In this exercise, copy exactly the lines from the one that contains "Task: Click the" through the end of the entries below; pictures are not copied.

◆ DATA EXTRACTS ◆
---------------

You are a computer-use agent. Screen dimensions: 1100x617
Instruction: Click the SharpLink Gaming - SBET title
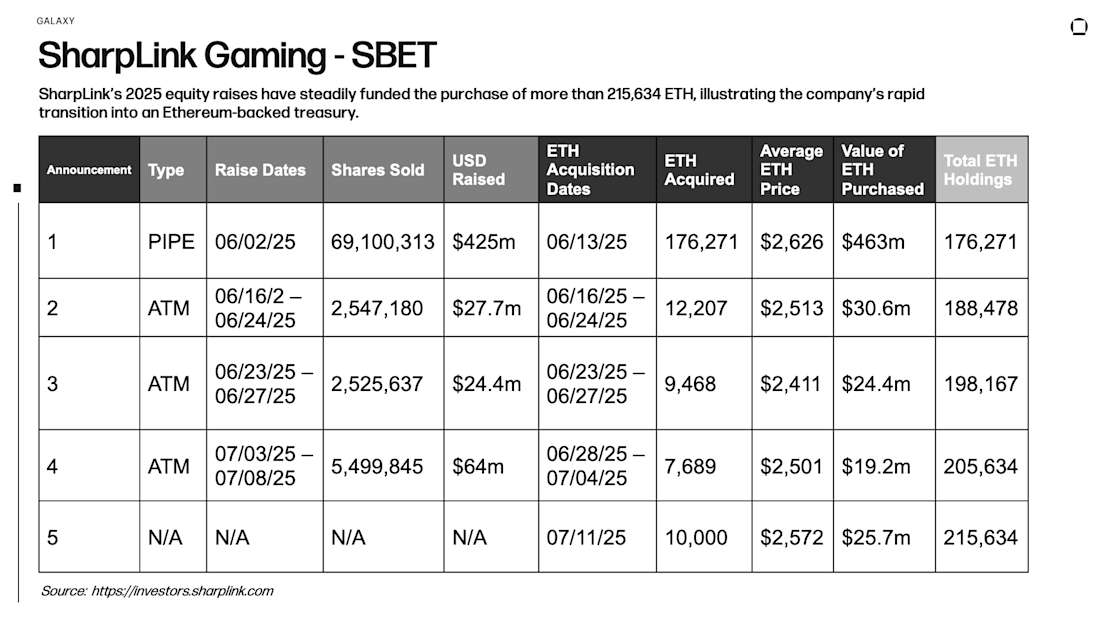point(237,55)
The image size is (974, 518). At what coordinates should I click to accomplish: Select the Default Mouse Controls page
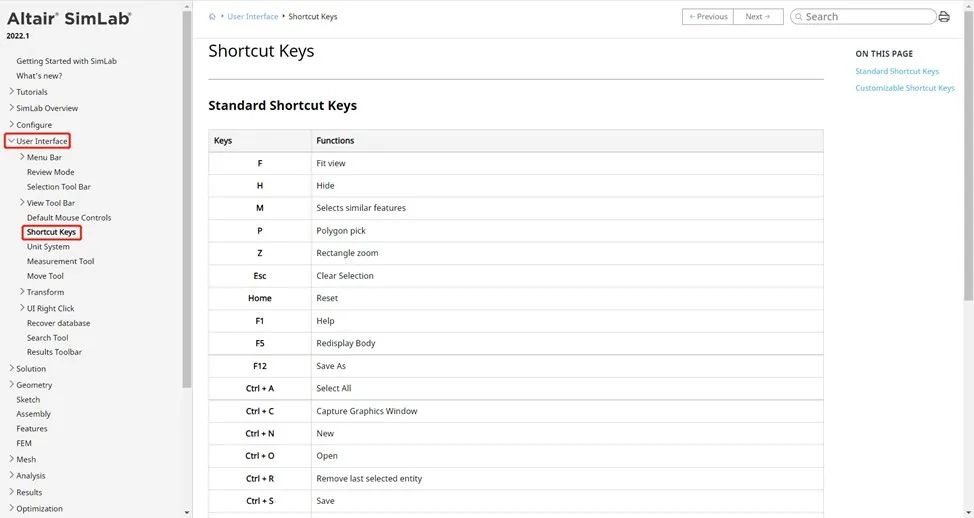pos(69,217)
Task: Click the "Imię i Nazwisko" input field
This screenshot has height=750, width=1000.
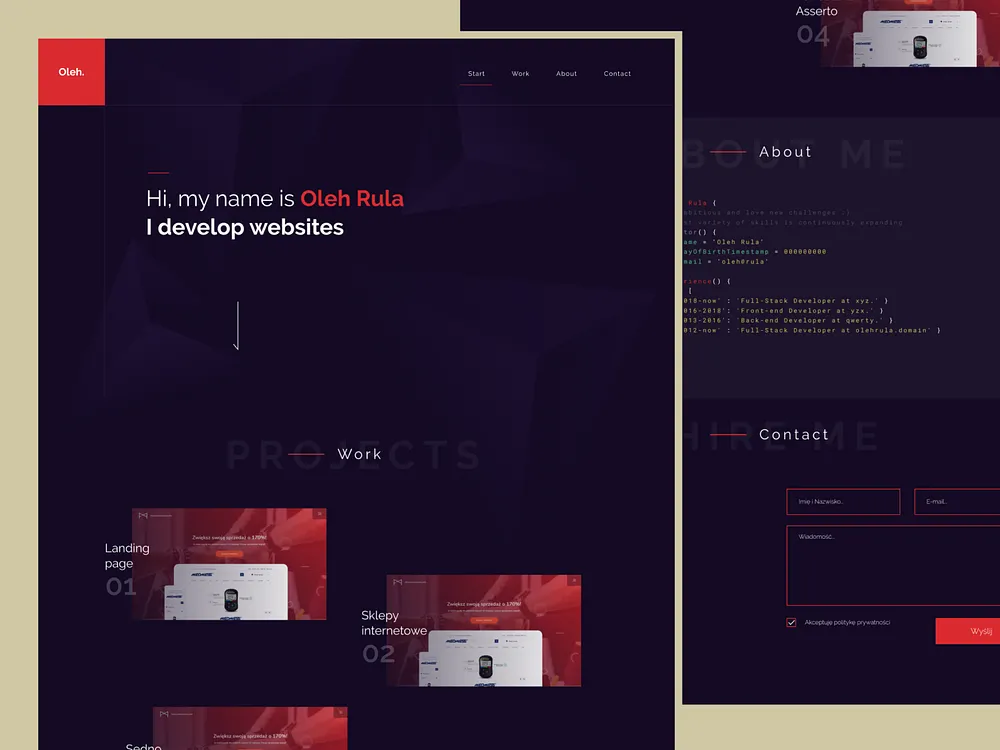Action: (x=843, y=501)
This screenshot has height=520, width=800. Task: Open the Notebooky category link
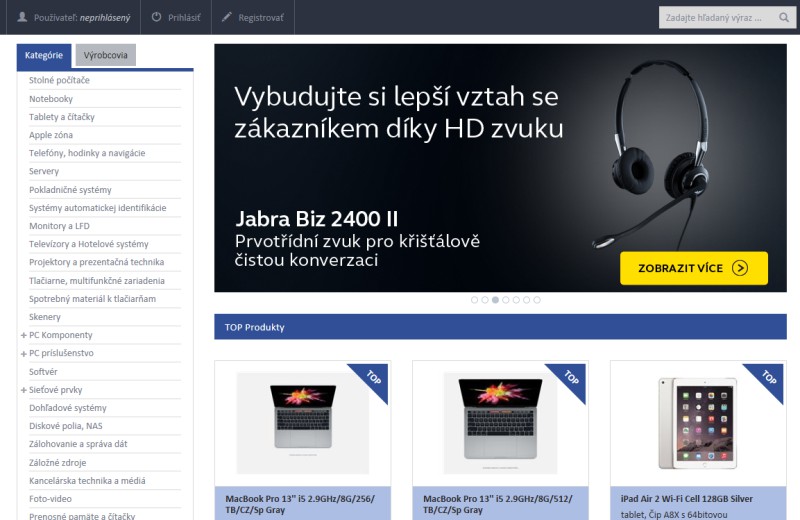(51, 98)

---------------

◆ ANSWER BOX ◆
Task: Click the "Imię i Nazwisko" input field
This screenshot has height=750, width=1000.
Action: (x=843, y=501)
This screenshot has height=520, width=800. Task: Open the Notebooky category link
(51, 98)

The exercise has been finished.